Today was going to be a good day. She had a box of special, still warm, pastry in her saddle bag, a thermos full of coffee in the other, a plan in her head, and a smile on her lips. She had changed in the past year since she last saw Holly, thinner now than she had been since she was at the Academy, her hair died a dark brown, almost black, it had grown out into a wild mane that fell around her shoulders and tumbled down her back. The scars from the last year had changed her too, tougher, less fragile, and in some way more accessible, more confident, at least on the surface. She felt like maybe she had to lose everything before she could find who she truly was.
She could hear her heart beating loudly as she got off her bike, feel it knocking against her ribs, feel her blood coursing through her veins, the warmth of the thermos in one hand, the bite of the cardboard pastry box in the other.

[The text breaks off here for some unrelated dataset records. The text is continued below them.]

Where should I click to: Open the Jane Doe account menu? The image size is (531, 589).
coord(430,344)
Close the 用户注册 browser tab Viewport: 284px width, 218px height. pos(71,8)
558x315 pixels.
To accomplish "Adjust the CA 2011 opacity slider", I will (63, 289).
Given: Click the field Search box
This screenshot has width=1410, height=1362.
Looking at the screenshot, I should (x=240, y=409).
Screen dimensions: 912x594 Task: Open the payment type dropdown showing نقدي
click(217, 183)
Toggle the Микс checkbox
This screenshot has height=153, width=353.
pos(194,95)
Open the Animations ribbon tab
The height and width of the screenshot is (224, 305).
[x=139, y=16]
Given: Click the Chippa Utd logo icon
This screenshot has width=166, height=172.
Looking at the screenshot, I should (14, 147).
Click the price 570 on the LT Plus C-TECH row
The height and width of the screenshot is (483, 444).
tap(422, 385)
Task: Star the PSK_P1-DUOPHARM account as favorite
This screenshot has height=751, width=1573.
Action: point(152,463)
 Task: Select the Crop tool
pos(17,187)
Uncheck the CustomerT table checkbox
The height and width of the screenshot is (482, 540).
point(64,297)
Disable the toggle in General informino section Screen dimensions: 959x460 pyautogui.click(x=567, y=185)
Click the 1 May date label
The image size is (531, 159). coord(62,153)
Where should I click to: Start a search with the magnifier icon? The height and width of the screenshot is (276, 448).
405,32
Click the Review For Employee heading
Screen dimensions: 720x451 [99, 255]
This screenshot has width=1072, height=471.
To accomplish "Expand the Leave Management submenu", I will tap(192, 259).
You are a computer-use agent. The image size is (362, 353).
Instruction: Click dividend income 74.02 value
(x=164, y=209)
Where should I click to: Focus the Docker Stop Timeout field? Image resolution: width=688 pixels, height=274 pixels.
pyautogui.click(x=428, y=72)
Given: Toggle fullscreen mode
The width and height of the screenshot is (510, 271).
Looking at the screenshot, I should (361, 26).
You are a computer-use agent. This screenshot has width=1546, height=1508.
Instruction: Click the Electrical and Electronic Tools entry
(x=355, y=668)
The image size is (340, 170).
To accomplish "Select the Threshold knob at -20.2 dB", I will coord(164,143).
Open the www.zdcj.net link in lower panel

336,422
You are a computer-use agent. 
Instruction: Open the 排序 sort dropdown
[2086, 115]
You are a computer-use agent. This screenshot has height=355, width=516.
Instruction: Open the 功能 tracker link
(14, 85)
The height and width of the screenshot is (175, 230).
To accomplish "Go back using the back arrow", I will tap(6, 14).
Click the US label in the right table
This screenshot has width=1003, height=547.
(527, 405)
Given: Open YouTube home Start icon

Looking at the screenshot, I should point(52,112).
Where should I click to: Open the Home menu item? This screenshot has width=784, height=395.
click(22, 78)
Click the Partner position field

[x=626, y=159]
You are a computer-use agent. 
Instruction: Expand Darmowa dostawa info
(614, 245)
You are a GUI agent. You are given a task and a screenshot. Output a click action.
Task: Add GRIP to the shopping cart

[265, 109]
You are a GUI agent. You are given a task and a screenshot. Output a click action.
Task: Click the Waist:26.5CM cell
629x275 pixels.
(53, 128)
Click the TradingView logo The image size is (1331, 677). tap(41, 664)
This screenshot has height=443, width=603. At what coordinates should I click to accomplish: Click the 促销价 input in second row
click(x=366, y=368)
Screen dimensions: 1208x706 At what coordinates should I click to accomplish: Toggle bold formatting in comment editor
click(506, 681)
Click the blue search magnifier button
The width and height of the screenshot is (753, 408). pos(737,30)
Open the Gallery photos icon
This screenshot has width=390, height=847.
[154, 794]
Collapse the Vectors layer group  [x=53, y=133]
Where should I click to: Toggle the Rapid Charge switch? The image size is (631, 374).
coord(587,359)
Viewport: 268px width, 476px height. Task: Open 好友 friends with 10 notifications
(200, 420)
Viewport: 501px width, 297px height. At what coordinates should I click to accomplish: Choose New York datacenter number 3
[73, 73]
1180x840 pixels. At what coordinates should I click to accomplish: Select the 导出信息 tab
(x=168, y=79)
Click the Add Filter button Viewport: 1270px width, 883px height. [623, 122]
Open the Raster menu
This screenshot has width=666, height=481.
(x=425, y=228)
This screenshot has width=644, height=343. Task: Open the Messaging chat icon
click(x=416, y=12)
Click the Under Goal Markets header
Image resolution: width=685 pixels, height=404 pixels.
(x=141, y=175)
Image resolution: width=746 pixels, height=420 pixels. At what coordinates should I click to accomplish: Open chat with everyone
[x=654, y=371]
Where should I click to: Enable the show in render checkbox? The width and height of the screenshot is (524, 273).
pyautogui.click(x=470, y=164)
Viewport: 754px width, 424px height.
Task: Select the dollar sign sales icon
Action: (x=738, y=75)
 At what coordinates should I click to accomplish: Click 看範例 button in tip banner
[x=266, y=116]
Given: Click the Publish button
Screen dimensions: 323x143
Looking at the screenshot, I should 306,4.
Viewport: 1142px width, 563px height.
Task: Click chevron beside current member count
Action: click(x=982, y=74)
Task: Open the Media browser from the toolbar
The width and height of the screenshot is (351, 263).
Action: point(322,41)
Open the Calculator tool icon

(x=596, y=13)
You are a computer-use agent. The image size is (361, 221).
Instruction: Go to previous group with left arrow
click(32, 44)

Her boots sounded too loud echoing off the hard surface of the elevator and the corridor, off set by the gentle creaking of her leather jeans and jingling of the belt of her open biker jacket as she walked.
Gail cleared her throat, her mouth suddenly as dry as a California summer.
"I have a special delivery here for Dr. Holly Stewart." She told the receptionist.
"Ok. You can leave that right here and I'll see that she gets it." The woman at the front desk said without once looking up from the novel she was reading.
"No." She insisted, "I said, I have a special delivery for Dr. Stewart."
The woman cursed under her breath in Spanish. "Look Sweetheart, Dr. Stewart is a very important, very busy person..."
"That's right!" Gail interrupted, leaning threateningly forward, giving the receptionist her best bad-cop, Gail Peck, glare, "She is a very important, very busy person! My instructions are to deliver this to her, personally. " Gail licked her lips and looked the woman up and down, "What did you say your name was, again?"
The receptionist looked bored, but picked up the phone and dialed. "Dr. Stewart, you have a package." Tapping her pen absently on the edge of her book as Holly replied, "No, the courier says she needs to deliver it to you personally."
A sad smile played briefly on Gail's lips.
"Ok then. You can find her in her office. Room 1035." The woman put down the phone and went back to her book.
The short walk down the hallway seemed to take hours, and no time at all. Suddenly her hand was on the door knob and her heart was in her throat. Holly was standing at the window, reading a report with her back to the door, just as Gail remembered her, in her old office, so long ago. As the rush of adrenaline hit her, she wouldn't have been surprised if her heart simply leapt from her chest, and she died right there.
"Thanks for bringing me whatever that is." Holly began, still eyeing her report, "you can just leave it on my desk."
Gail didn't move. She wasn't sure she could. It was like her feet were nailed to the thick Persian rug that sat before Holly's desk.
"I'm sorry? Did you need me to sign for..." Holly finally turned around. And then she saw Gail's eyes.
Gail watched in slow motion as the report slipped from Holly's hands, sending papers cascading across the floor, and her mouth became a silent O.
"Gail?" She finally whispered. And then in a slightly louder, somewhat trembling voice, "Gail, what are you doing here?"
"I... I, uh, thought you could use some coffee?" She raised the thermos she was clutching in her right hand, "you know... Maybe I shouldn't have come..." She set it and the box of pastries down on Holly's desk and began to back out the door.
Three strides was all it took for Holly to breach the gap and wrap Gail in her arms. "Don't you dare!" She whispered into Gail's ear.